New Zealand Accounting & Tax Glossary
12 New Zealand-specific terms explained in plain English. Every entry cites Inland Revenue (IRD / Te Tari Taake) or New Zealand Companies Office.
Company Tax (New Zealand)
New Zealand companies pay a flat 28% corporate income tax rate on net taxable income. Maori authorities pay 17.5%. The imputation system prevents double taxation by attaching tax credits to dividends paid to shareholders.
Depreciation (New Zealand Tax)
IRD prescribes specific depreciation rates for tax-deductible assets. Two methods are available: diminishing value (DV, rate approximately 1.5x the straight-line equivalent) and straight-line (SL). Assets costing NZD 1,000 or less can be written off immediately. Buildings have been depreciated at 0% since 2011 (with limited exceptions).
Fringe Benefit Tax (FBT) New Zealand
FBT is paid by employers on non-cash benefits provided to employees, such as company vehicles for private use, low-interest loans, and employer contributions to insurance. FBT rates reach 63.93% on attributed benefits for employees paying the 39% top income tax rate.
GST (Goods and Services Tax) New Zealand
New Zealand GST is a 15% consumption tax on most goods, services and other supplies. Businesses with taxable turnover exceeding NZD 60,000 in any 12-month period must register. Two-monthly returns are due by the 28th of the following month.
Imputation Credits (New Zealand)
Imputation credits represent the company tax already paid on profits before they are distributed as dividends. Shareholders receive the credit and offset it against their personal tax, preventing the same income from being taxed at both company and personal level.
Provisional Tax (New Zealand)
Provisional tax is income tax paid in instalments during the year rather than all at once after filing. The standard method sets each instalment at one-third of 105% of the prior year's residual income tax. Three instalments fall due on 28 August, 15 January and 7 May.
Residential Land Withholding Tax (RLWT) and Bright-Line Test
New Zealand does not have a general capital gains tax, but the bright-line test taxes gains on residential property sold within 2 years of acquisition as ordinary income. RLWT (5% to 33% depending on gain) must be withheld by the purchaser when the vendor is an offshore person.
IR4 Company Income Tax Return (New Zealand)
The IR4 is the annual income tax return filed by New Zealand companies. It reconciles accounting profit to taxable income by adjusting for non-deductible items and IRD depreciation differences. Due 7 July for standard 31 March balance date companies, or 31 March following year via a tax agent.
IRD Number (New Zealand)
An IRD number is the 8 or 9-digit tax identification number issued by Inland Revenue to individuals, companies and other entities in New Zealand. It is required to pay tax, employ staff, register for GST, and open a business bank account. The NZBN (NZ Business Number) is the separate 13-digit public business identifier.
KiwiSaver
KiwiSaver is New Zealand's voluntary workplace retirement savings scheme.

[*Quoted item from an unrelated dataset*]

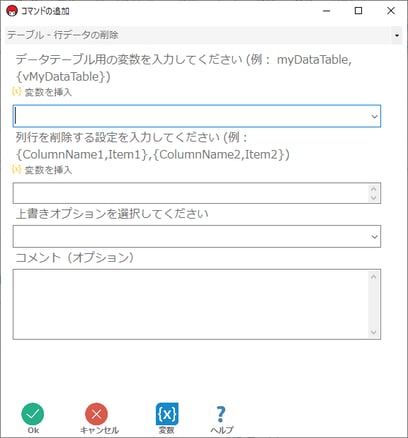408x438 pixels.
Task: Close the コマンドの追加 dialog
Action: coord(391,11)
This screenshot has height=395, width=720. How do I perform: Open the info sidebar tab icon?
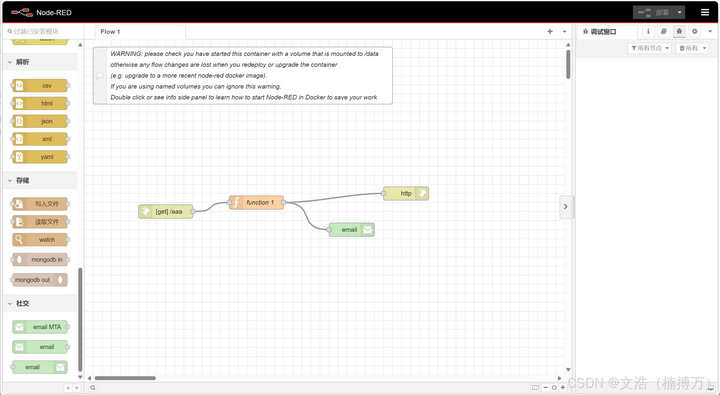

Employers must contribute at least 3% of each employee's gross wages (rising to 3.5% from 1 April 2026 and 4% from 1 April 2028). Employees also contribute a minimum of 3%, with employer contributions subject to ESCT.
PAYE and Payday Filing (New Zealand)
PAYE (Pay As You Earn) is the system under which New Zealand employers deduct income tax and ACC earners' levy from employees' wages and remit to IRD. Since April 2019, employers must file employment information within 2 working days of each payday (payday filing).